Di una sua personale soddisfazione, come presidente dell’Istituto Toniolo, parla anche il Cardinale, «per un’iniziativa che può contribuire al recupero di un gusto più deciso di insegnare, di ricercare e di studiare, vivendo la vita ordinaria dell’Università da cui, sola, si evince la qualità di un Ateneo», spiega. E osserva: «Avendo voluto porvi in termini di metodo e di contenuto la questione dell’identità dell’Università Cattolica – questione discussa nel dibattito contemporaneo soprattutto in Europa -, occorre sviluppare la domanda in un ascolto di fecondazione», osserva Scola, proprio perché «l’identità non ha nulla a che fare con una rigida chiusura».
Tanto che sia il Rettore, sia diversi relatori, giustamente inseriscono l’Iniziativa nel processo del nuovo umanesimo cui sarà dedicato il Congresso ecclesiale di novembre a Firenze, su cui sta riflettendo la Chiesa italiana e anche quella ambrosiana dopo il Discorso di Sant’Ambrogio. «Un umanesimo che non è nuovo in sé, ma perché si situa in questo passaggio di millennio che impone un tentativo di risposta ai profondi mutamenti in atto. Cambiamenti che stanno svegliando la nostra Europa e che domandano un “senso” e perciò l’interpretazione di un dialogo effettivo e l’“andare insieme al profondo della realtà”».
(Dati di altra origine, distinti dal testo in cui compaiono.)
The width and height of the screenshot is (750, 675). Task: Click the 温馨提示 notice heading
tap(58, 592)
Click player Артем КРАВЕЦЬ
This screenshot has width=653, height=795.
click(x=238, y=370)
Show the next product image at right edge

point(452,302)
La questione in gioco, scandisce il Cardinale, è «quella antropologica come tessuto connettivo di un’esperienza culturale che non può che partire dalla cultura dell’esperienza», così come la definì Giovanni Paolo II. «La questione dell’identità in tutti gli elementi articolati che la strutturano, ne fa questione antropologica, per cercare di vivere e di comprendere l’identità della Cattolica capace, a livello culturale, di rimettere l’uomo al centro dell’Università».
Dalla significatività dell’Indice della mappa di Saperi proposta dalla Libera Iniziativa «che studia gli scenari, soffermandosi sul nesso tra i saperi e l’antropologia Cristiana, altrimenti l’interdisciplinarieta si scontrerebbe con una incomunicabilità dei saperi», emergono così due indicazioni precise.
«La prima è il salto di qualità nel recepire il metodo e i contenuti di lavoro per questa iniziativa che è libera e che tale deve rimanere. Il punto innovativo e la modalità corretta di comunicare è la modalità culturale e antropologica. Bisogna correre il rischio di giocare la propria competenza senza nascondersi dietro una presunta oggettività». Il coraggio da mettere in campo è una «visione cristiana in cui la Cattolica può divenire spazio per il confronto con uomini di altre religioni e anche non credenti, se essi stessi si pongono la domanda di senso».
A dire che «innestare la competenza nella visione cristiana dell’uomo e della realtà» è ineludibile. Così come «il muoversi nell’approfondimento critico del rapporto tra fede e teologia, promuovendo un confronto serrato con tutte le mondovisioni che circolano nel mondo, nella consapevolezza che una società plurale e, dunque, conflittuale chiede un riconoscimento il più largo possibile».
Insomma, poiché dobbiamo vivere insieme, che la vita sia almeno veramente buona e impegnarsi a fare questo nel lavoro stabile, di ricerca, di insegnato e di studio. E tutto in una logica di fraternità, come è nella dinamica rivoluzionaria del cristianesimo e nel suo invito «impegnativo e doloroso» all’amare i propri nemici. Dunque, «relazioni di comunione con tutti e apertura», perché, come scriveva Maritain, «il difficile dell’educazione è che non è un affare di educazione, ma di esperienza».